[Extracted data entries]
•••
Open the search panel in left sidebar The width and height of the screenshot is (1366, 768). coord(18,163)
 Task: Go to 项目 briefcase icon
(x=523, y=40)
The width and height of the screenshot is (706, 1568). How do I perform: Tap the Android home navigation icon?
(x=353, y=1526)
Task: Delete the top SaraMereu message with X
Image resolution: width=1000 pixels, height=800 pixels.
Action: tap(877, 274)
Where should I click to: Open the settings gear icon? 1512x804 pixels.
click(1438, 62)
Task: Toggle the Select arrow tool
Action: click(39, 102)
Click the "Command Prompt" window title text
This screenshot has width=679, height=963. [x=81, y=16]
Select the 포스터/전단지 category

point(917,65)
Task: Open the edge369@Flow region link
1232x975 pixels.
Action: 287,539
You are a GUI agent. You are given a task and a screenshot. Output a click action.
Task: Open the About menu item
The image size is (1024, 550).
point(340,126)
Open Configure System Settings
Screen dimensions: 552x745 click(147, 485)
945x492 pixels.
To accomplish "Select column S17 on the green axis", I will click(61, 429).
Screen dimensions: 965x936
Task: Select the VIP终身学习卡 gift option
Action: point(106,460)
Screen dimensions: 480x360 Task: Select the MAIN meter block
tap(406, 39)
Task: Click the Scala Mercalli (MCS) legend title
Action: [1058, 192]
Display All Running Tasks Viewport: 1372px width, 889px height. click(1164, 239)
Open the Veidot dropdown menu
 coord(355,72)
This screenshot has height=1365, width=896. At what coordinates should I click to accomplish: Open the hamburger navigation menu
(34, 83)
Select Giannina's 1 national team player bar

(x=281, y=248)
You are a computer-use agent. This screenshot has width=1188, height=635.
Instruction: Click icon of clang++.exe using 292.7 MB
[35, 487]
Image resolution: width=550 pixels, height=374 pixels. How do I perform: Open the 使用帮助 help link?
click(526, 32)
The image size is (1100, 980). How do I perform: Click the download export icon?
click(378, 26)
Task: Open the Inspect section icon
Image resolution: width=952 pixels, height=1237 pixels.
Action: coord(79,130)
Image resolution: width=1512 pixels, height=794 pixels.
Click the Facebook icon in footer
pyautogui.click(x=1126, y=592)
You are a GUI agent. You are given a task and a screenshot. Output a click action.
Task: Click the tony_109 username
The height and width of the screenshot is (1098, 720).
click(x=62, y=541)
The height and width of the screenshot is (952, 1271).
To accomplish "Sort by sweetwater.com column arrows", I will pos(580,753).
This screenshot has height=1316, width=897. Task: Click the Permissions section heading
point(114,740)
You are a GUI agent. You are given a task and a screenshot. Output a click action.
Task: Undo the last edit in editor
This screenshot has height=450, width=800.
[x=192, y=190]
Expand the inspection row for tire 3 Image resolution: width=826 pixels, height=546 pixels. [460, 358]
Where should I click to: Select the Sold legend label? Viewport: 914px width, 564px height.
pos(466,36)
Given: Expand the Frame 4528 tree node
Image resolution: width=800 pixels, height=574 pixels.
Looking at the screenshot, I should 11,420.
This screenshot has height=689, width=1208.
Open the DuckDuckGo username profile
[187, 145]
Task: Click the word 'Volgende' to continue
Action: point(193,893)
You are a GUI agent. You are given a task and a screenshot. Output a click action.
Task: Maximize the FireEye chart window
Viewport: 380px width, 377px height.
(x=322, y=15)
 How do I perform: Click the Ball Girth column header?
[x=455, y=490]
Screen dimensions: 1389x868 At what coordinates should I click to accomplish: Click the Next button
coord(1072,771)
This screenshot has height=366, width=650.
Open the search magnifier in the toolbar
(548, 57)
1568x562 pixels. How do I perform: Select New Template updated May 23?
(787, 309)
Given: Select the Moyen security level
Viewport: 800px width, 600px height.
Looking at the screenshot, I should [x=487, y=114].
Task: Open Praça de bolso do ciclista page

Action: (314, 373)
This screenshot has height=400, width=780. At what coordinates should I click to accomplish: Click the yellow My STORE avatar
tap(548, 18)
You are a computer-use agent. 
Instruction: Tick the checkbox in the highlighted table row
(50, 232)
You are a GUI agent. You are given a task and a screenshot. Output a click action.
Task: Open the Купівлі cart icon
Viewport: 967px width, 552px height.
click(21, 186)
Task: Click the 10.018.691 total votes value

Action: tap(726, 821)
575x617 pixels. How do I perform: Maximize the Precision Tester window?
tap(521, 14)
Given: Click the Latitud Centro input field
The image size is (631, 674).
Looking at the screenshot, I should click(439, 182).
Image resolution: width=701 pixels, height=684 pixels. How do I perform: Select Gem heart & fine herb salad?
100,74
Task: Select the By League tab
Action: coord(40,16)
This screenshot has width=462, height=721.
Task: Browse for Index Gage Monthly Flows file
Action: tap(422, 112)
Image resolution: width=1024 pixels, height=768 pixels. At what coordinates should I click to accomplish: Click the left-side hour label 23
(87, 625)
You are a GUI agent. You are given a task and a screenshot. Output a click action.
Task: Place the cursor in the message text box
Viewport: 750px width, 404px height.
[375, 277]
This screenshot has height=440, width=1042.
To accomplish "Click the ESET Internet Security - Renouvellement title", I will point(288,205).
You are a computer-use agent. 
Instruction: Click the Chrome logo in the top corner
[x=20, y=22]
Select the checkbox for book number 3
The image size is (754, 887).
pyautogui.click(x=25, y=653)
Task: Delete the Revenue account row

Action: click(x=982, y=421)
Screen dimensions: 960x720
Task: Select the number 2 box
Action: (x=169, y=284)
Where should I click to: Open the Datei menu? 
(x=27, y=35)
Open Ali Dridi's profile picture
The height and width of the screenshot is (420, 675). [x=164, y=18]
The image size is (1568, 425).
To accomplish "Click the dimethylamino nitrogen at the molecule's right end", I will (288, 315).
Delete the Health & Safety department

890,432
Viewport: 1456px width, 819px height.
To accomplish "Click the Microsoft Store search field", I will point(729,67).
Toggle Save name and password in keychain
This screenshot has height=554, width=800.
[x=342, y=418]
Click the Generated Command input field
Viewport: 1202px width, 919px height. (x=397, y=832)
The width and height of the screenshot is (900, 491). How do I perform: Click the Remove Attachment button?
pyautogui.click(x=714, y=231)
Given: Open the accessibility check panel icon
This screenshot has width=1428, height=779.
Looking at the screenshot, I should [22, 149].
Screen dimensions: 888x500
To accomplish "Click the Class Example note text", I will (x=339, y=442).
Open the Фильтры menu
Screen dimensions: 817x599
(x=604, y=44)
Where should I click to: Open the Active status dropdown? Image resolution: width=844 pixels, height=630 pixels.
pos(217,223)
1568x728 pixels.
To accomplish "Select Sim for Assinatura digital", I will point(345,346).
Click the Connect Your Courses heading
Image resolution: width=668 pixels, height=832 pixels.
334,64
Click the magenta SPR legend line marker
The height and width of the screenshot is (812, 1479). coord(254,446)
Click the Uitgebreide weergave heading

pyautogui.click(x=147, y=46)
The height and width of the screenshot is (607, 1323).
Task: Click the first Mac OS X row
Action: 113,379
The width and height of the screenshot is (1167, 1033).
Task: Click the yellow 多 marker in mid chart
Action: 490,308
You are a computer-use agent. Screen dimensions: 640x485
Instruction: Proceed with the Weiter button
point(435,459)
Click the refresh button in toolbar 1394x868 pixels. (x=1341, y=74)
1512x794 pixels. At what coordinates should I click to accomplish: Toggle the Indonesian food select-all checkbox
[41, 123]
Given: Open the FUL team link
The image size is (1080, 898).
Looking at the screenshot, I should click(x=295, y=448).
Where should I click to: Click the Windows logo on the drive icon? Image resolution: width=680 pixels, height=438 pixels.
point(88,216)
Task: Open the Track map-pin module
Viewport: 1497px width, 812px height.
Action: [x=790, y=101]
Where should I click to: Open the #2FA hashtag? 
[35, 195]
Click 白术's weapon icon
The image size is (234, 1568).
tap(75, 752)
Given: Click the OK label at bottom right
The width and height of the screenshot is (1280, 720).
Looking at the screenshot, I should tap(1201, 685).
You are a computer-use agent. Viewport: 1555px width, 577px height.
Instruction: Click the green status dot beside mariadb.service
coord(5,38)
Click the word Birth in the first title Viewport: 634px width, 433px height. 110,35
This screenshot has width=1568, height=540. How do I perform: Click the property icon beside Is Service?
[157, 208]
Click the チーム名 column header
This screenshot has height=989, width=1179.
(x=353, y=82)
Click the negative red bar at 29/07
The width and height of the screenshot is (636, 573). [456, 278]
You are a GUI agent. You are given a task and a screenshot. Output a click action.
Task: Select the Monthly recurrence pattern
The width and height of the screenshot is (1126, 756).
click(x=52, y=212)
•••
DIRECTIONS >> Using the records above, set down exactly the lines from the one with "Task: Click the tony_109 username" through the one with "This screenshot has height=689, width=1208.", inclusive, and nothing more.

SOLUTION TO THIS EXERCISE >>
Task: Click the tony_109 username
The height and width of the screenshot is (1098, 720).
click(x=62, y=541)
The height and width of the screenshot is (952, 1271).
To accomplish "Sort by sweetwater.com column arrows", I will pos(580,753).
This screenshot has height=1316, width=897. Task: Click the Permissions section heading
point(114,740)
You are a GUI agent. You are given a task and a screenshot. Output a click action.
Task: Undo the last edit in editor
This screenshot has height=450, width=800.
[x=192, y=190]
Expand the inspection row for tire 3 Image resolution: width=826 pixels, height=546 pixels. [460, 358]
Where should I click to: Select the Sold legend label? Viewport: 914px width, 564px height.
pos(466,36)
Given: Expand the Frame 4528 tree node
Image resolution: width=800 pixels, height=574 pixels.
Looking at the screenshot, I should 11,420.
This screenshot has height=689, width=1208.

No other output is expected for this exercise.